Bartu Urawn, 50, who lived in the village of Kubuaa in Palamu district with his wife and his son Beneswar, died a few weeks ago after suffering brutality for three years from neighbours.
Bartu and his family had converted to Christianity about ten years ago, along with 9 another families from the village. “We lived in utter poverty and did not have food for a single meal. We were completely broken as a family after we lost my elder sister, elder brother and younger brother one after the other. It was then the gospel was preached in our village,” said Beneswa. After converting to Christianity“ we had food to eat, health in our bodies and above all peace in our heart” he added.
Gradually the villagers noticed that the lives of the 10 Christian families began to improve and they began to persecute them. Villagers used discrimination and harassment to force these families to return to ‘Sarna’”, or “the religion of sacred trees” – an ancient ritual common to Hindu mythology, Buddhists and Jains, which also carries out animal sacrifice. After receiving daily threats, seven families could not stand the intimidation and returned to their previous faith.
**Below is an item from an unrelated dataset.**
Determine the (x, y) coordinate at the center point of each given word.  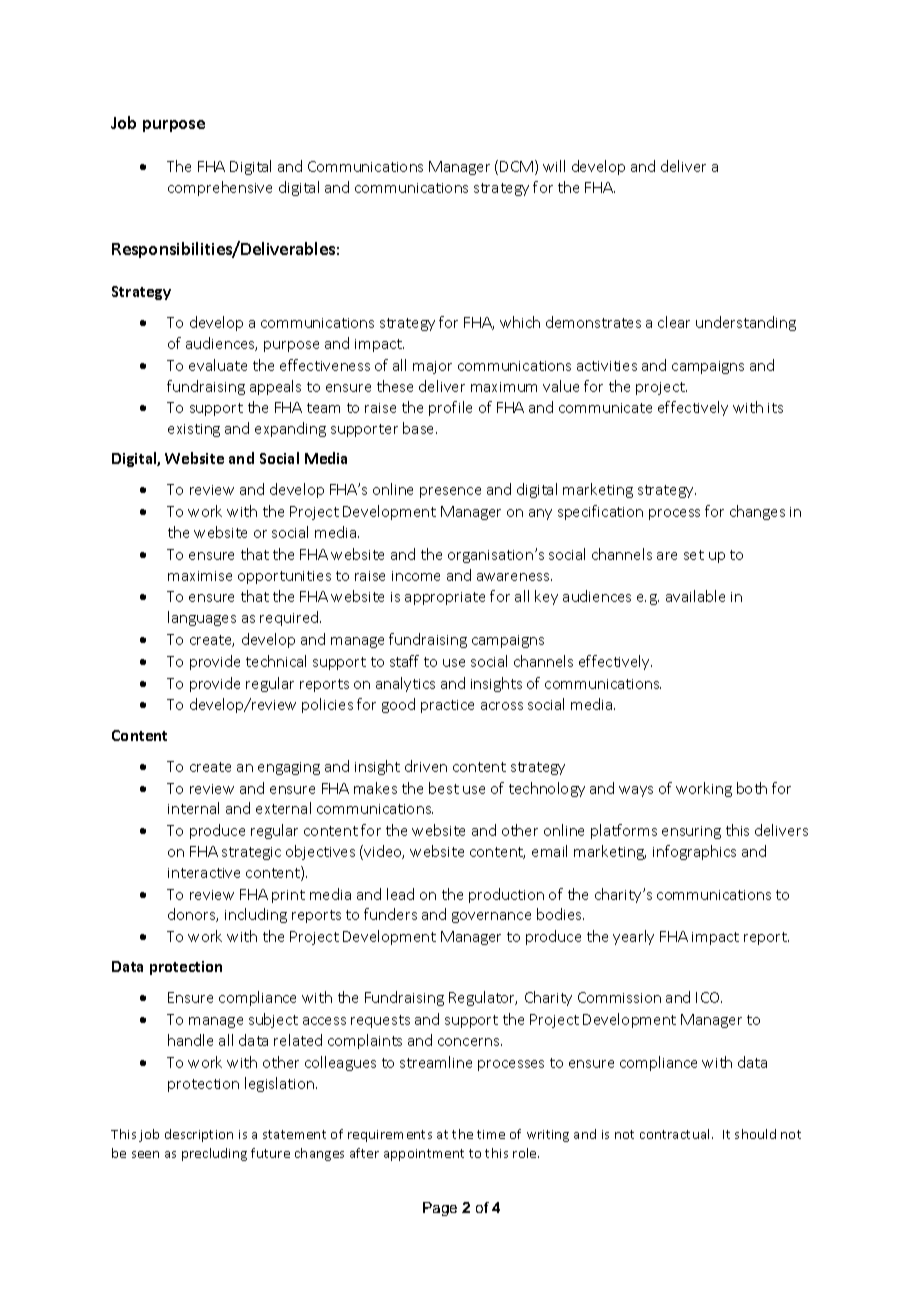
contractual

The villagers now turned their attention to the Urawn family. A mob assaulted Bartu, his wife, Beneswar, Beneswar’s wife and Beneswar’s younger brother and locked them inside their own house for several hours. They deliberately polluted the area from which the family fetched their drinking water. Later, they caught hold of Bartu and made him attend their worship, during which they sacrificed an animal. They forced meat from the sacrifice down his throat and made him drink fermented liquor.
When it became clear that the Urawn’s faith did not waver in spite of threats, assault and being ostracised, the villagers tied Bartu and his wife’s hands behind their back and immersed them in a freezing pond with only their heads above water for 17 hours. Beneswar, who was forced to watch his parents’ torture relates:
“Throughout the night they were in the cold water shivering and I along with 15-20 villagers were witness to the brutality. The villagers kept asking my father if he was ready to forsake Christ and return to the Sarna fold. He reiterated every time, ‘I will not deny Christ….I will continue to believe till my last breath’.”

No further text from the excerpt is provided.